The solution I came up with was to use a module called mod_auth_any,
which (with a little minor adjustment) can execute a PHP script from the
console and rely on it's response to grant authentication or not. That
gives me Apache-level security without Apache-authentication.

John


-Original Message-
From: J Smith [mailto:[EMAIL PROTECTED]] 
Sent: Wednesday, March 06, 2002 3:58 PM
To: [EMAIL PROTECTED]
Subject: [PHP] Re: PHP-Based Authentication Security?

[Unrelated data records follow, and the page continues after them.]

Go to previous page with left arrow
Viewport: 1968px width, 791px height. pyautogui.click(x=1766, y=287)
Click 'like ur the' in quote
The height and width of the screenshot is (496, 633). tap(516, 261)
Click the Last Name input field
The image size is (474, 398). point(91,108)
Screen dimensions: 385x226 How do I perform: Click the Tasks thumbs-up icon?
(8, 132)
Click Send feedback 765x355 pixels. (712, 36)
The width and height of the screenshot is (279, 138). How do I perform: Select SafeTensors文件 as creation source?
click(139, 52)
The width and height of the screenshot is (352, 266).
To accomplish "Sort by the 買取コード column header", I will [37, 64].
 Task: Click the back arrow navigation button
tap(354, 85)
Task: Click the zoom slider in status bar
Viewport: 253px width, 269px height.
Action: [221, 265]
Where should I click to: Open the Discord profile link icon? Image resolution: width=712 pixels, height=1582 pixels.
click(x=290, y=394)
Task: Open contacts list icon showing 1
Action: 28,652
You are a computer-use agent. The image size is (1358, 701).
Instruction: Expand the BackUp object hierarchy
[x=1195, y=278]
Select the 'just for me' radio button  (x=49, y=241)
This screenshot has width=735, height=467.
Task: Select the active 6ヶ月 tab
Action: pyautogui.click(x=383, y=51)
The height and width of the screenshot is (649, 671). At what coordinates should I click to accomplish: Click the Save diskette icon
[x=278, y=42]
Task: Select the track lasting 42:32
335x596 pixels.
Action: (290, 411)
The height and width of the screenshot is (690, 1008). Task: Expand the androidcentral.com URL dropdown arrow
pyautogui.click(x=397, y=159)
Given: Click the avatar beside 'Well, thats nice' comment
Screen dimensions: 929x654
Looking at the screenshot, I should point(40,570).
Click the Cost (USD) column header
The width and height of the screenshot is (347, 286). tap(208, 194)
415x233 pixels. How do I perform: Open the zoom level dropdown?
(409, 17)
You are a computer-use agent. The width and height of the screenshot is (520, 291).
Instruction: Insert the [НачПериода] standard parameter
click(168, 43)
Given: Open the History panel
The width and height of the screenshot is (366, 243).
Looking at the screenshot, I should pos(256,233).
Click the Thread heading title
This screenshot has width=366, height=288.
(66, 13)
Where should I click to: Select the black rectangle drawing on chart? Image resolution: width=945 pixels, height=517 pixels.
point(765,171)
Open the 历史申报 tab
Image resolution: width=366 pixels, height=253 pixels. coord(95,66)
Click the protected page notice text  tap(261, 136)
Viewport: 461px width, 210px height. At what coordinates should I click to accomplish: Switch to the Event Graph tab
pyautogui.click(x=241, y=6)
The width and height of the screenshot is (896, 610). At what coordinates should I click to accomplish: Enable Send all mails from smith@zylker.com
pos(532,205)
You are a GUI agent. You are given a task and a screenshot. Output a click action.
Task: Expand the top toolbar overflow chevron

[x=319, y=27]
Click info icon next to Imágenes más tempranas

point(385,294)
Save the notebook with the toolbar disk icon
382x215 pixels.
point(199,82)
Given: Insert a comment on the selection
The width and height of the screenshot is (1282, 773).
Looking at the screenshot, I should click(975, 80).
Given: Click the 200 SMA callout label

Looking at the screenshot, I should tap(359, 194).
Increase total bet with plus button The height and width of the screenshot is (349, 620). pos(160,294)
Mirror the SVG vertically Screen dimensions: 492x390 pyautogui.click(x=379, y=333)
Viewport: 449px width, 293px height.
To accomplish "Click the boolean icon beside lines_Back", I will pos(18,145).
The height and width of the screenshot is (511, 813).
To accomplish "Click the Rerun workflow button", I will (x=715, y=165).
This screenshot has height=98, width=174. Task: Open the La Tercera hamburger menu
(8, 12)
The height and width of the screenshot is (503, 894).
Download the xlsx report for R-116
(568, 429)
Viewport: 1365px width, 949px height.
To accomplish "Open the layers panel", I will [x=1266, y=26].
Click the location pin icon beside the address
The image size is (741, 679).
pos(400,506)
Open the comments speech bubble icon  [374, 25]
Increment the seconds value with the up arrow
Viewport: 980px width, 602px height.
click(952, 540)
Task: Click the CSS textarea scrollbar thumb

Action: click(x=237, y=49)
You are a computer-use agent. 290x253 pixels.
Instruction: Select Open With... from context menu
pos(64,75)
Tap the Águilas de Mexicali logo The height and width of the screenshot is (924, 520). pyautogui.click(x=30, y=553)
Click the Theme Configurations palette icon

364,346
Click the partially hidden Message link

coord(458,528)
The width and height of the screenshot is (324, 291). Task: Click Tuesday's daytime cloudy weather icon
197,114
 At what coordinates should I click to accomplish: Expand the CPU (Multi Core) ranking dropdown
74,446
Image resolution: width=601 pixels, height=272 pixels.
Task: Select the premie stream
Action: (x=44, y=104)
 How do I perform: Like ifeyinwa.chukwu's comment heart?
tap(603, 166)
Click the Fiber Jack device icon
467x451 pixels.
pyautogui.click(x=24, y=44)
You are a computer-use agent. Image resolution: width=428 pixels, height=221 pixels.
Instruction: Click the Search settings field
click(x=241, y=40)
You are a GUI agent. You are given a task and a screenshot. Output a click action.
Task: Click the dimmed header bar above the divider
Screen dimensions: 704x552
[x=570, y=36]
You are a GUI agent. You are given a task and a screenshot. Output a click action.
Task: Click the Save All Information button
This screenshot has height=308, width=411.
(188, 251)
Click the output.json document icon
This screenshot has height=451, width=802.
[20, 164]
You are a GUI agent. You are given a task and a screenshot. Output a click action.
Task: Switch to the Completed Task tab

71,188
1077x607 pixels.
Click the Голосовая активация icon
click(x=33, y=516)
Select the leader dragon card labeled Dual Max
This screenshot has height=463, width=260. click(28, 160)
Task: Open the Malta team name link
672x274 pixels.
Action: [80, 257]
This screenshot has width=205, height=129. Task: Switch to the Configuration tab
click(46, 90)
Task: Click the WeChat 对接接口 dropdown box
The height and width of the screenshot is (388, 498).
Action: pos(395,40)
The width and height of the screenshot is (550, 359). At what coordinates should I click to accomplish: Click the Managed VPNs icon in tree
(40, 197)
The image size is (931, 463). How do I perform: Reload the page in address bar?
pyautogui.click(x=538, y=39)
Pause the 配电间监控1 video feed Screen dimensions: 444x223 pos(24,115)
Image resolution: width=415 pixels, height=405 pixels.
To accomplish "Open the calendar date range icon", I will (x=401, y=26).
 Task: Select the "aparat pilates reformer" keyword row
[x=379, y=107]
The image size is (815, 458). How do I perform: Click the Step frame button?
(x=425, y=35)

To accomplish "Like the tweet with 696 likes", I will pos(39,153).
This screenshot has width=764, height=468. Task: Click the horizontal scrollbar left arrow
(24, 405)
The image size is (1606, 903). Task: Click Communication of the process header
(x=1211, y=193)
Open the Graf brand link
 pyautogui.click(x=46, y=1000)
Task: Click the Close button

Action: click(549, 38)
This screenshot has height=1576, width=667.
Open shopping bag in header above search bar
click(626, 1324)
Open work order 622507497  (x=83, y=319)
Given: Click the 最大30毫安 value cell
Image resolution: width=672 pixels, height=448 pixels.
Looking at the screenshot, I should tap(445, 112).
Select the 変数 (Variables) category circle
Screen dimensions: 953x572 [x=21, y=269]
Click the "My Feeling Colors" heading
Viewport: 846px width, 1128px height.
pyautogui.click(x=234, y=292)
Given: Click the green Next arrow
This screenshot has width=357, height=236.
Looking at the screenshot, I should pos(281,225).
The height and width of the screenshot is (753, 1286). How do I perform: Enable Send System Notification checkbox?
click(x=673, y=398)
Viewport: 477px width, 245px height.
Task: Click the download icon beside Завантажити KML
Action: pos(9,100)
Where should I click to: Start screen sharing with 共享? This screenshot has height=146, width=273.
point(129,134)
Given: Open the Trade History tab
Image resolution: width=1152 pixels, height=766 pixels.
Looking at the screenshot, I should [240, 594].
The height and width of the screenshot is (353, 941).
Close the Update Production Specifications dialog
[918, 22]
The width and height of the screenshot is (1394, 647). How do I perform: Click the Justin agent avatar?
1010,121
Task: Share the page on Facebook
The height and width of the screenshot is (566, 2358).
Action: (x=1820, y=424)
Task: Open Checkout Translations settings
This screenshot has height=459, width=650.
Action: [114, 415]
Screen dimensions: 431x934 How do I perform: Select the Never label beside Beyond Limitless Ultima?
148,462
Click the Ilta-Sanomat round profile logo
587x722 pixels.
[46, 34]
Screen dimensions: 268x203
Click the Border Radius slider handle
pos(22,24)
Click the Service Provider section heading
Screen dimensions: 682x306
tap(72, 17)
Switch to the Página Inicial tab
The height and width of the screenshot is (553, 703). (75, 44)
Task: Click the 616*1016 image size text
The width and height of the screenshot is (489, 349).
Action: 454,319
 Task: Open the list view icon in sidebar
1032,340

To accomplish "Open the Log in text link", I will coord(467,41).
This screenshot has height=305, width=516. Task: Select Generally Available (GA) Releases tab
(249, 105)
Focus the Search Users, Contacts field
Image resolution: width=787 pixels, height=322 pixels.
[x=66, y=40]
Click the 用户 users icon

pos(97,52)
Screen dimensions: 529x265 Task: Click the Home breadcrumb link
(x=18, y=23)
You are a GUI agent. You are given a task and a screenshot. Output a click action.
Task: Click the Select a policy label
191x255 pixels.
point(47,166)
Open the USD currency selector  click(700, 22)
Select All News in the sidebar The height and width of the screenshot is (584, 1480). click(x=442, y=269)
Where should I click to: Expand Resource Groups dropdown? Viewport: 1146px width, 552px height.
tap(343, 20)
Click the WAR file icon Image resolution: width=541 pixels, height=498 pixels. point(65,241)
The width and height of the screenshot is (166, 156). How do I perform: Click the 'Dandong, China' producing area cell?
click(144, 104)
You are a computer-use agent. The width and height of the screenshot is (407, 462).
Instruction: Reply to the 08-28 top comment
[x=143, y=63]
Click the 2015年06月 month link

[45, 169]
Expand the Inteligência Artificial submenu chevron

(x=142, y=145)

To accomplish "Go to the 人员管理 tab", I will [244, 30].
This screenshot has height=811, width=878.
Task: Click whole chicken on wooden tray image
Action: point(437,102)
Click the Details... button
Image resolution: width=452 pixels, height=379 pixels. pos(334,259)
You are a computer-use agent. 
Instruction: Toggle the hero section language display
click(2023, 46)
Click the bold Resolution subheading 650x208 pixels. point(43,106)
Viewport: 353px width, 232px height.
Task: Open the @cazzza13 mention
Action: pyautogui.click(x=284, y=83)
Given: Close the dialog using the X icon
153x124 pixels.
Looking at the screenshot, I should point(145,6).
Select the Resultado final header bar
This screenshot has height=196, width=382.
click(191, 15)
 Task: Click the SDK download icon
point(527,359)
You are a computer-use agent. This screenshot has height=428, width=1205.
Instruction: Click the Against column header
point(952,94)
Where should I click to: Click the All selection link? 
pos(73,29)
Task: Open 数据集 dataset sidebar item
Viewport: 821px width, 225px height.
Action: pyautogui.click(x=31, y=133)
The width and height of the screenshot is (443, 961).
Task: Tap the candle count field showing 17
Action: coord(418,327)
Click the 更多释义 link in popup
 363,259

An easier way to do it might be to use HTTP authentication with apache 
using .htaccess and .htpasswd files, which can be placed in the secure 
directories. (Or use one global .htpasswd file and have all .htaccess
files 
point to it.)

Another possibility would be to set up two PHP scripts, one being some 
kind of form to enter a username, password, etc., and another to check
the 
input and act as a pass-thru for the file to be downloaded. The second 
script could look something like this (obviously simplified):

if ($authenticated)
{
header(Content-type: whatever/text);
readfile($filename);
}
else
{
print You can't download this.
}

Which you would call as something like:

http://www.example.com/path/download.php?filename=somefile.txt

Obviously, you need to take care of a few security problems, like making

sure they don't do something like

http://www.example.com/path/download.php?filename=/etc/passwd

And you'd have to make sure the file exists and such before sending it
out. 
And determine the MIME type of the file. (I usually do this by
extension.) 
But overall, it would work. I have a similar script, minus the 
authentication feature. 

J


John Coggeshall wrote:

 
 Hey all..
 
 I've got a question -- I'd like to restrict access to entire 
 directories based on if the user has been authenticated or not. 
 Basically, I'd like to set up a auto-include *FROM APACHE* to run a 
 PHP script prior to sending any documents what-so-ever and only send 
 the requested document if the PHP script allows it. So..
 
 Request Made - PHP Script Runs - PHP Checks Authentication - PHP 
 says OK - Apache sends file normally
 
 Or..
 
 Request Made - PHP Script Runs - PHP Checks Authentication - PHP 
 says NO - Apache stops dead in it's tracks or displays a HTTP error
 
 Is this possible? It has to work for any document or MIME type and be 
 restrictable by directory... (i.e. I just want this happening in a 
 /secure/ directory)
 
 John
 


-- 
PHP General Mailing List (http://www.php.net/)
To unsubscribe, visit: http://www.php.net/unsub.php


--
PHP General Mailing List (http://www.php.net/)
To unsubscribe, visit: http://www.php.net/unsub.php




RE: [PHP] Re: PHP-Based Authentication Security?

2002-03-07 Thread J Smith


I wouldn't say .htaccess and .htpasswd files are pointless. They might not 
be applicable to your situation, fine, but they're not totally useless. And 
.htaccess/passwd files do provide directory-level security -- the directory 
they're in, plus any subdirectories if need be. 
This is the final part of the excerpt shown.